Im dritten Wirkungsfeld „Natürliche Lebensgrundlagen erhalten“ gab Ann-Marie Weber vom kollektiv von morgen eine Einführung zu Umweltschutz und Nachhaltigkeit in der Praxis. Sie stellte den Zuhörenden die „Karte von morgen“ vor. Die Karte sei eine interaktive Online-Plattform für Initiativen des Wandels und biete Orientierung auf dem Weg zu mehr Nachhaltigkeit, erklärte Weber. „Die Karte von morgen ist eine Keimzelle für eine nachhaltige, moderne Welt. Auf ihr können Interessierte sehen, wo und wie eigentlich sozial, gemeinwohlorientiert und ökologisch gehandelt wird. Damit besteht die Möglichkeit, Bemühungen um Nachhaltigkeit systematisch darzustellen“, erläuterte Weber weiter. Aber nicht nur für Verbraucher, auch für Anbietende und Geschäfte sei die Karte eine große Chance, so Weber, denn sie biete ihnen die Chance, Feedback zur eigenen Nachhaltigkeit zu erhalten.
Das vierte Wirkungsfeld „Agile und verlässliche Kreisverwaltung“ stand an dem Abend unter dem Motto „Cybersicherheit – Basis der Digitalisierung“. Phillip Stöhr, Leiter des Projekts Cybersicherheit der Landkreise Marburg-Biedenkopf und Gießen, zeigte dabei die wichtigsten Säulen für einen sicheren Umgang mit der Digitalisierung auf: Beratung zu IT-Fragen vor Ort, beispielsweise in den Gemeinden, Schulungs- und Vernetzungsmaßnahmen die Ressourcen bündeln sowie Sensibilisierung von Mitarbeiterinnen und Mitarbeitern, beispielsweise durch Flyer, Plakate und Newsletter, zu richtigem Verhalten in der vernetzten Arbeitswelt.
Im fünften und letzten vorgestellten Wirkungsfeld „Politik gemeinsam gestalten“ präsentierte Alexander Scriba von der ascrion GmbH das „Netz der Regionen“. Dabei handelt es sich um ein Netzwerk, in dem Akteure aus dem deutschsprachigen Raum, beispielsweise Landkreise, Bezirke, Organisationen und Projekte, online vernetzt werden und im direkten Erfahrungs- und Wissensaustausch stehen können.

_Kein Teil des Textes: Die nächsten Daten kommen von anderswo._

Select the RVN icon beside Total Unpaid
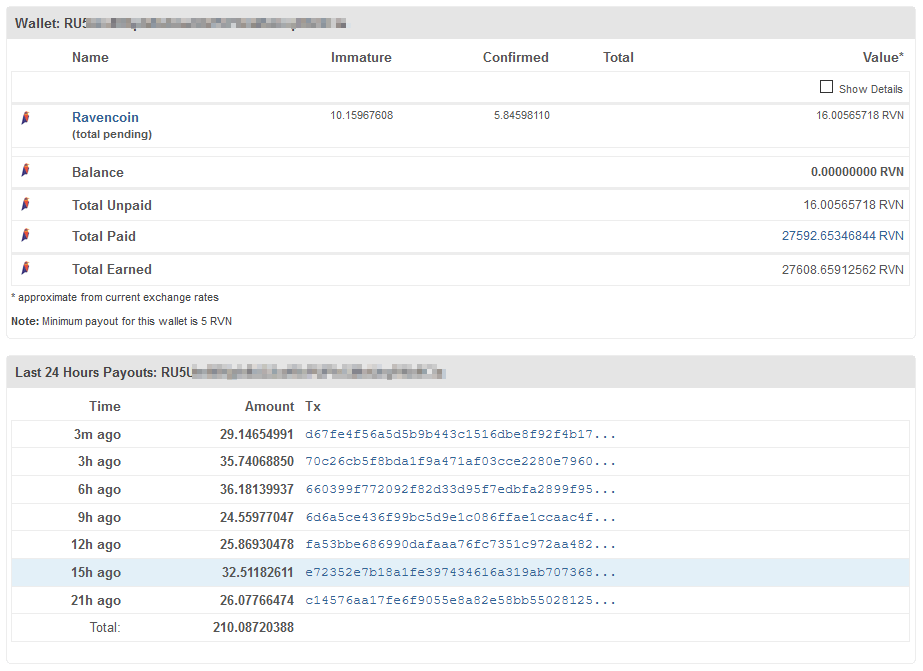click(x=25, y=203)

Das Netz sei dabei auch eine Art digitaler Konferenzraum: Ein Diskussionsforum, beispielsweise für Fragen zu ländlichen Entwicklungen, das Erstellen und Finden von Projektseiten, das Anlegen von Profilen und neuen Projekten und auch Chat-Räume seien Teil des Netzwerks, so Scriba.

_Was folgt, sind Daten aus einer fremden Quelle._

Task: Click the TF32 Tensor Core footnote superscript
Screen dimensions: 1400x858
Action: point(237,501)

Zum Abschluss brachten die Teilnehmenden in einer Podiumsdiskussion zu der Frage „Digitalisierung als Entwicklungschance ländlicher Räume?“ außerdem eigene Anregungen und Ideen ein und tauschten sich aus. Ein wichtiges Anliegen war dabei der Zugang zu Digitalisierung auch für ältere Menschen. „Das ist auch für den Landkreis ein wichtiges Thema. Ein Konzept ist dabei die Etablierung eines Lotsen-Netzwerks, das Befähigung und Teilnahme an Digitalisierung sicherstellt“, erläuterte Olaf Kirsch, Chief Digital Officer des Kreises. „Ein Ansatz ist auch, ein mobiles Bildungsangebot seitens der Volkshochschulen zu schaffen. Damit bauen wir auf schon vorhandenen Strukturen weiter auf“, ergänzte Ralf Laumer.

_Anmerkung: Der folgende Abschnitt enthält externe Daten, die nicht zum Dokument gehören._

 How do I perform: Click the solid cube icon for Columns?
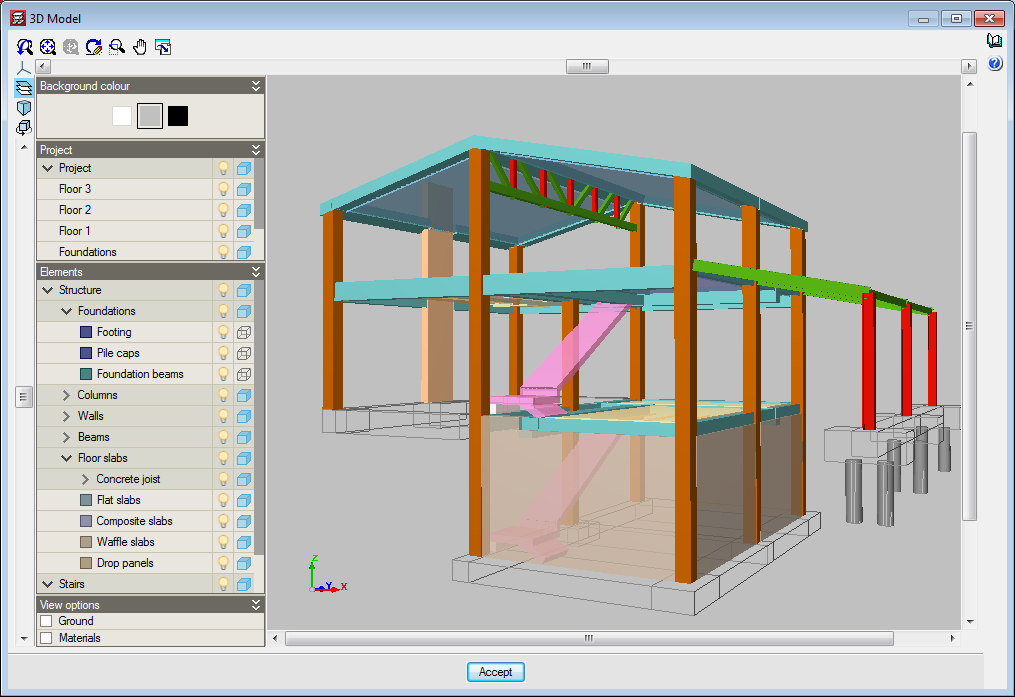pos(243,395)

Eine kritische Frage eines Teilnehmenden war außerdem, ob Digitalisierung denn wirklich immer gut sei und nicht noch viel stärker auf Gefahren hingewiesen werden müsse. „Ziel der Veranstaltung war es nicht zu werten, sondern aktiv zur Gestaltung des Faktors Digitalisierung beizutragen. Denn sie ist ein beständiger Gegenstand des Alltags geworden“, erklärte Ralf Laumer.
Nachfolgeprojekte des Kreises für 2020 sind schon in Planung, um gemeinsam mit der Zivilgesellschaft die Digitalisierung vor Ort weiter voranzubringen.